The Pact for Mexico is a national political agreement signed on December 2, 2012 in the Chapultepec Castle in Mexico City by the president of Mexico, Enrique Peña Nieto, as well as Gustavo Madero Muñoz, the president of the National Action Party; Cristina Díaz, the acting chair of the Institutional Revolutionary Party; and Jesús Zambrano Grijalva, chair of the Party of the Democratic Revolution. The Green Party of Mexico joined as a signatory to the agreement on January 28, 2013. The pact's framework is composed of 95 public policy proposals based on three guiding principles:
- The strengthening of the Mexican State
- The democratization of the economy and politics, as well as the expansion and effective implementation of social rights
- The participation of citizens as key actors in the design, implementation and evaluation of public policies.

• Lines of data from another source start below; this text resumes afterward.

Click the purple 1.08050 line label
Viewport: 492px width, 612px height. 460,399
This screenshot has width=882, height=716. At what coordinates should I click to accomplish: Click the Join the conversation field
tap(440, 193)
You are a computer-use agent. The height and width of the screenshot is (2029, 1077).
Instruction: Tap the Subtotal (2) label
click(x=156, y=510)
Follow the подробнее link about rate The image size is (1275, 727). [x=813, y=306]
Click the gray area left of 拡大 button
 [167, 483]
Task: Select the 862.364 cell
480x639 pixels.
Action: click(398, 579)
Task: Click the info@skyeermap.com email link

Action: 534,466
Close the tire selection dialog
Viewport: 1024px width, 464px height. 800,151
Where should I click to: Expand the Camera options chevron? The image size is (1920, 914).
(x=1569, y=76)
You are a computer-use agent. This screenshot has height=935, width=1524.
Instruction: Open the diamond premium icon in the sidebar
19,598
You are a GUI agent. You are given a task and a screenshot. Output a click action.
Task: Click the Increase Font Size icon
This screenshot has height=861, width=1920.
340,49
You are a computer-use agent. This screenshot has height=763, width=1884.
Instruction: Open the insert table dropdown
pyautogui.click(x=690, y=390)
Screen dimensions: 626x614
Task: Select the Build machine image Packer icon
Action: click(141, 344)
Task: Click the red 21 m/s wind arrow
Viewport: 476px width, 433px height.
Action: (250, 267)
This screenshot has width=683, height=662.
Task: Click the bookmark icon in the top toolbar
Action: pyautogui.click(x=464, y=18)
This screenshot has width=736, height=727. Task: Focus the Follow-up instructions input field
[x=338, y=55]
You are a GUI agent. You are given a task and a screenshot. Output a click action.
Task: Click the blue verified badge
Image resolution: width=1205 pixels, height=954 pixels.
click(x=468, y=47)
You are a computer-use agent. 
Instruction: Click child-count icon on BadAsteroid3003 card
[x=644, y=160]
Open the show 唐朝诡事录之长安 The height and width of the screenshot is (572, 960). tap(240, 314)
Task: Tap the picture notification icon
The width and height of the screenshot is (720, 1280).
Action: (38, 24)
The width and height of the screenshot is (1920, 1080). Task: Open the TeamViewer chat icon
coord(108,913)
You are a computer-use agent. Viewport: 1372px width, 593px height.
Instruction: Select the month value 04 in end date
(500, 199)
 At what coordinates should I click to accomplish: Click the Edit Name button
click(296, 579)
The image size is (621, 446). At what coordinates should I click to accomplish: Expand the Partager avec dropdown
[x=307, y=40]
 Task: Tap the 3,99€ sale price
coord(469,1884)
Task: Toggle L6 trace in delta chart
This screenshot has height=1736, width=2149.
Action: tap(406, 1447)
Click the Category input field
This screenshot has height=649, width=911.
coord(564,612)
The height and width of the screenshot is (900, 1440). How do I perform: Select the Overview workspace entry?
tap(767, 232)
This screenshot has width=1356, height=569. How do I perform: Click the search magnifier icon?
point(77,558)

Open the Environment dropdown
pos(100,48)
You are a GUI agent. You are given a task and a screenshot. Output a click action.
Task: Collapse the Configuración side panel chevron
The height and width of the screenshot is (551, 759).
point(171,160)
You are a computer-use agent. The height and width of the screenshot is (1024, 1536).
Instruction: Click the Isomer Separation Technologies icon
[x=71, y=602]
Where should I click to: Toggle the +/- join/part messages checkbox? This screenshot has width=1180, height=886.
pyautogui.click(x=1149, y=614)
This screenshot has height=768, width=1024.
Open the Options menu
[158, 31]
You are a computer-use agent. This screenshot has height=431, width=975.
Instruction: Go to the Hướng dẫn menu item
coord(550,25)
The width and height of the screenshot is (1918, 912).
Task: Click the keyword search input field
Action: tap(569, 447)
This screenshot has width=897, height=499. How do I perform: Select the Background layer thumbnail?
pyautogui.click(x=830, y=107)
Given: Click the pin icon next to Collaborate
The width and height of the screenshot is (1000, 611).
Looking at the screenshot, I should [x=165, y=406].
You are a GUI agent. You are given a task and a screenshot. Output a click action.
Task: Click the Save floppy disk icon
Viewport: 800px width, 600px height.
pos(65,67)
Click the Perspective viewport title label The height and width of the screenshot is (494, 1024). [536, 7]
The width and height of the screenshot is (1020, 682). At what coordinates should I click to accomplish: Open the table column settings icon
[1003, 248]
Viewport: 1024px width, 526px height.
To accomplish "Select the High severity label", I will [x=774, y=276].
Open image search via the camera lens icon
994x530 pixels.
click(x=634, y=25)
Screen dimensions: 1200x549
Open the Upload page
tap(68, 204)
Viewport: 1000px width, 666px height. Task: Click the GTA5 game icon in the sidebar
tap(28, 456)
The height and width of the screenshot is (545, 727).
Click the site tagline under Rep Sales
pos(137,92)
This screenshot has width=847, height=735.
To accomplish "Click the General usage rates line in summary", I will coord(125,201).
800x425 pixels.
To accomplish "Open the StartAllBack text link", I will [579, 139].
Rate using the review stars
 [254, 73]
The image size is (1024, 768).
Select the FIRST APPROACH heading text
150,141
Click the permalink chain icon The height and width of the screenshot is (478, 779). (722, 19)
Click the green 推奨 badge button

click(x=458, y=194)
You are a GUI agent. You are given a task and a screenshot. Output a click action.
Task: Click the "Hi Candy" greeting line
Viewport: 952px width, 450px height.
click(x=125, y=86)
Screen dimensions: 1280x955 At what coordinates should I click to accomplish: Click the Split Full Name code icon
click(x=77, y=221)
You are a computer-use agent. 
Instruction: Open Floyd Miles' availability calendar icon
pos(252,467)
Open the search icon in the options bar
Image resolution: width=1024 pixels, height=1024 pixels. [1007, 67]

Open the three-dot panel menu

The pact is divided into 5 parts: Vision, Agreements, National Budget Agreements 2013, Work Method, and Commitments for the Reforms.

== Signing ==
The signing of the Pact for Mexico was held on December 2, 2012, one day after the inauguration of the Peña Nieto administration. At the official ceremony held at Chapultepec Castle, guests other than the main signatories included Jesús Murillo Karam, president of the Chamber of Deputies; Ernesto Cordero Arroyo, president of the Senate of the Republic; the parliamentary coordinators of the various parties of the houses of the Congress of the Union; members of the Mexican Executive Cabinet; state governors; the head of government for the federal district; and the leaders of the Green Party.

==Agreements==
The Pact contains five major agreements on different topic areas. These major agreements in turn contain individual agreements that all together add up to 95 commitments.

=== Achieving a Society of Rights and Freedoms ===
This first section of the Pact deals with agreements on proposals to address economic and educational inequality, as well as Mexico's positions on human rights.

== Addendum ==
On May 7, 2013, Peña Nieto and the leaders of the three largest national political parties – César Camacho Quiroz of the Institutional Revolutionary Party, Gustavo Madero Muñoz of the National Action Party, and Jesús Zambrano Grijalva of the Party of the Democratic Revolution – signed an addendum to the Pact with two parts containing eleven additional proposals.

== Results ==
The Pact has so far resulted in the passage of an education reform bill, a legal reform bill, and a telecom reform bill. An energy bill was also completed after the Party of the Democratic Revolution left the Pact in November 2013.

=== Education reform ===
In February 2013, education reform outlined in the Pact for Mexico and written into the Official Journal of the Federation entered into force. The February reforms included laying out the composition, selection, and governance processes of Mexico's national education evaluation system, as well as introducing a competitive process for the hiring, promotion, recognition, and tenure of teachers, principals, and administrators and declared that all previous appointments that did not conform to the procedures were null.

== Reviews ==
The Pact has been lauded in The Christian Science Monitor as breaking down difficult parliamentary gridlock and leading to needed reforms.

Shortly after the Pact was announced, it was criticized as "seek[ing] to replace necessary public debate on the future of the nation with back-room negotiations among politicians committing business as usual," by legal scholar John M. Ackerman in Proceso.